Work instruction →
Output every line below as it stands, dropping only the images.

Pixel coordinate grounding data →
________________________

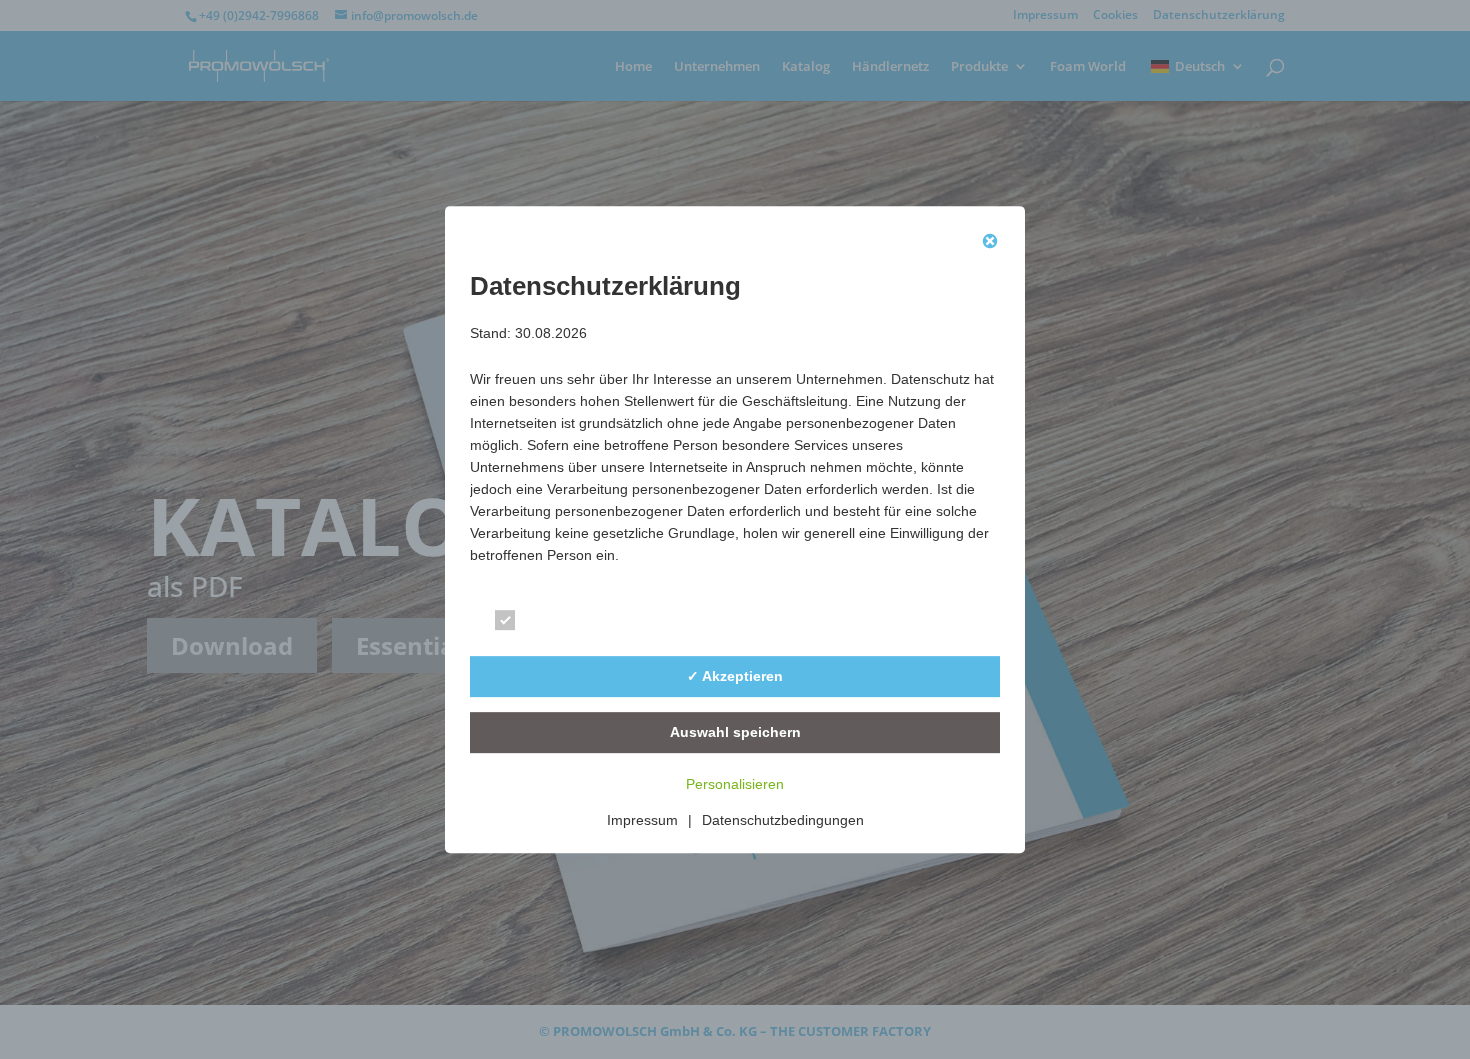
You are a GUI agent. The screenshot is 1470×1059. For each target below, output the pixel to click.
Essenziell (563, 623)
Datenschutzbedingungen (783, 820)
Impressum (642, 820)
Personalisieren (735, 784)
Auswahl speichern (735, 732)
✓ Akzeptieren (735, 676)
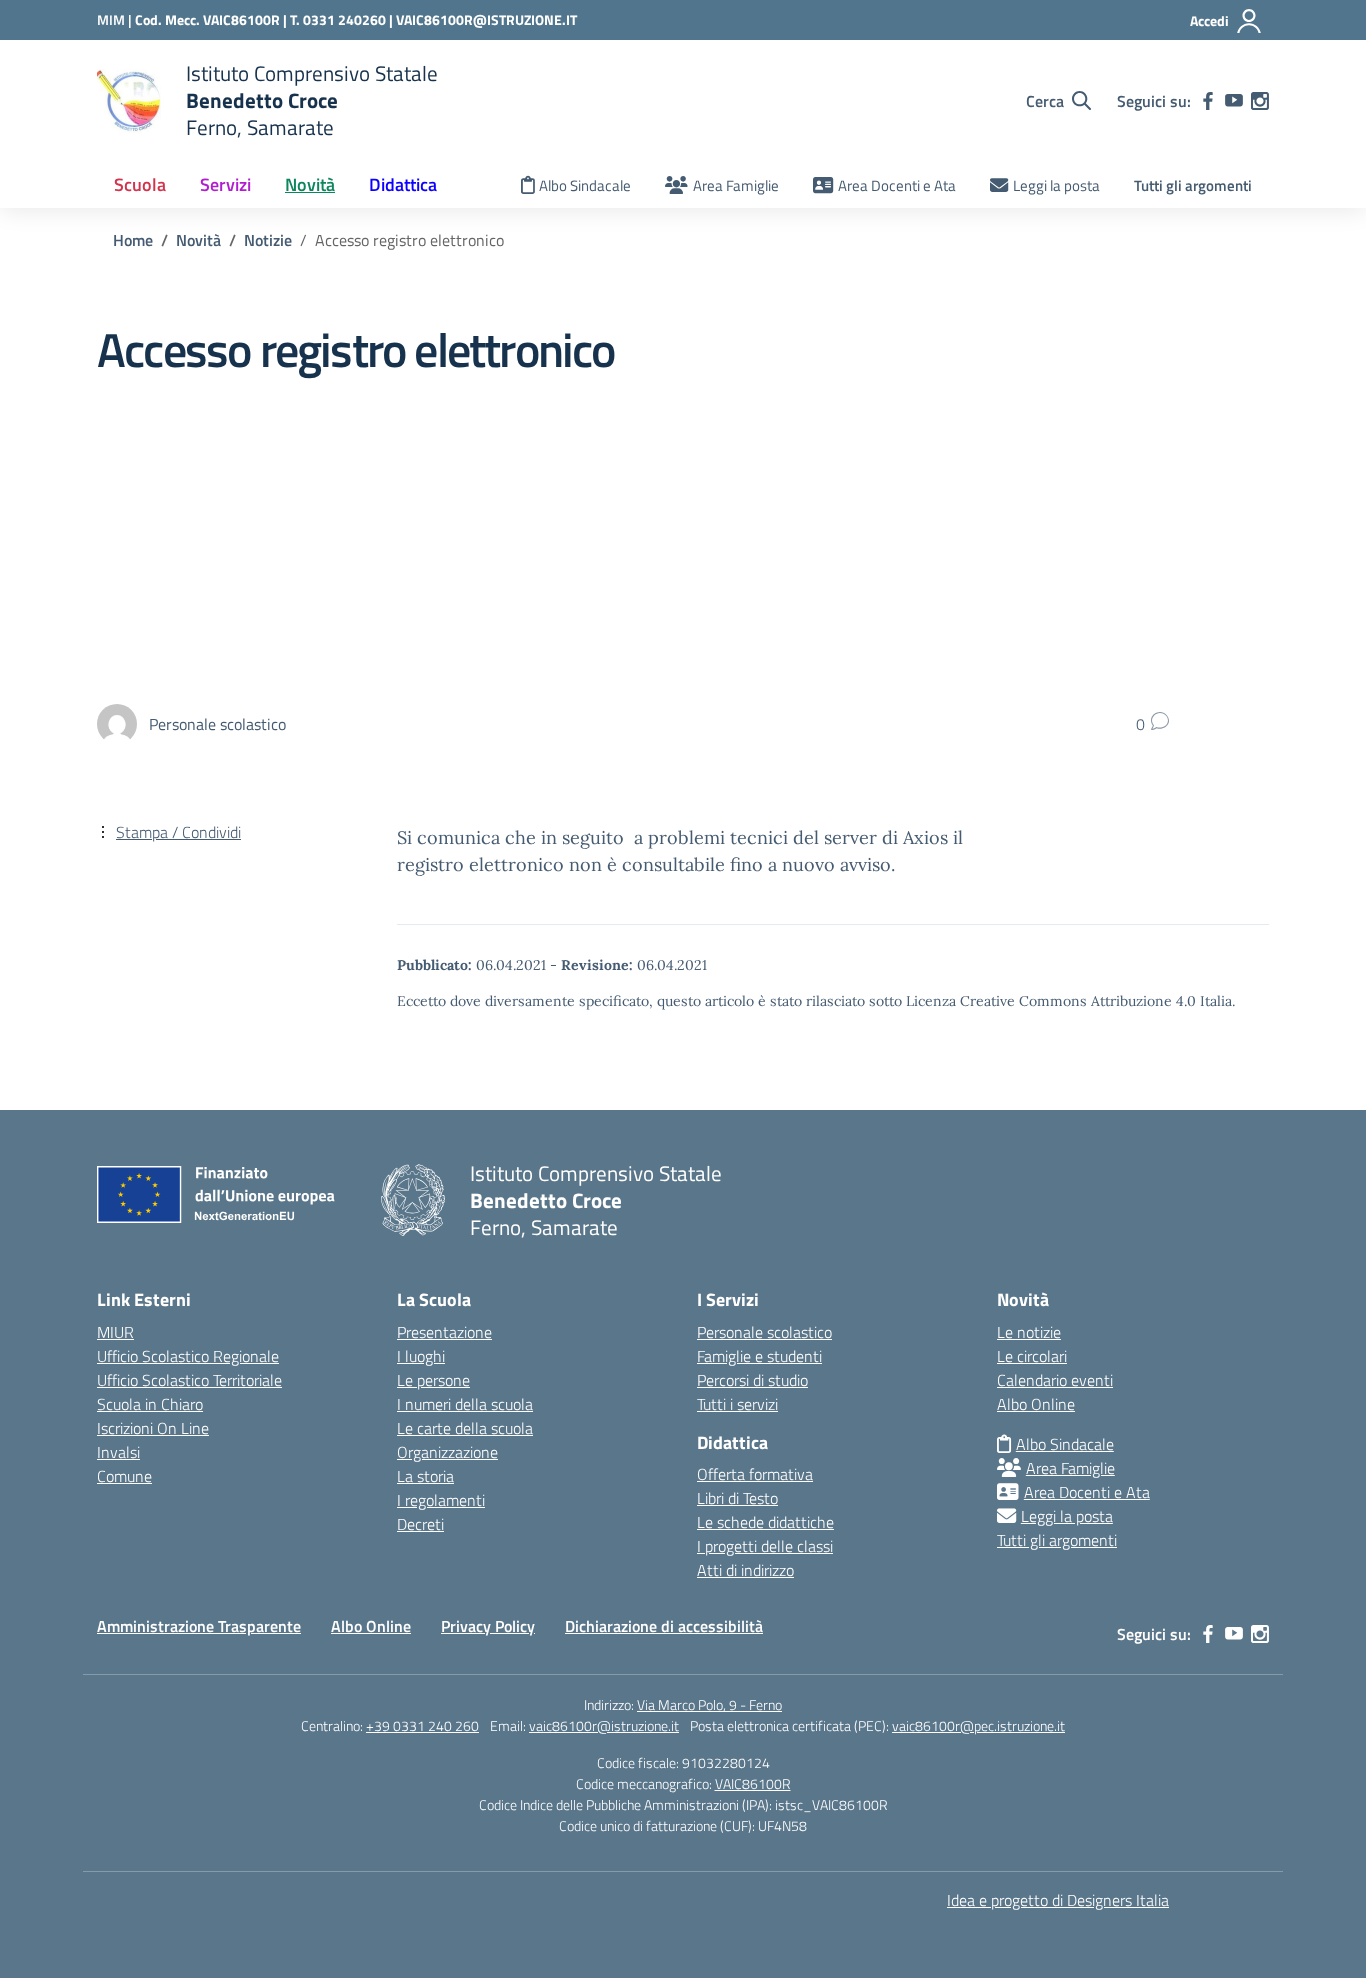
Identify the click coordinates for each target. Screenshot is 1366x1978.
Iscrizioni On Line (153, 1428)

________________________

Response to the exercise →
You are a GUI agent. The screenshot is 1470×1059. For each target below, output the pixel to click.
Essenziell (563, 623)
Datenschutzbedingungen (783, 820)
Impressum (642, 820)
Personalisieren (735, 784)
Auswahl speichern (735, 732)
✓ Akzeptieren (735, 676)
Identify the click coordinates for each target. Screenshot is 1366x1978.
Iscrizioni On Line (153, 1428)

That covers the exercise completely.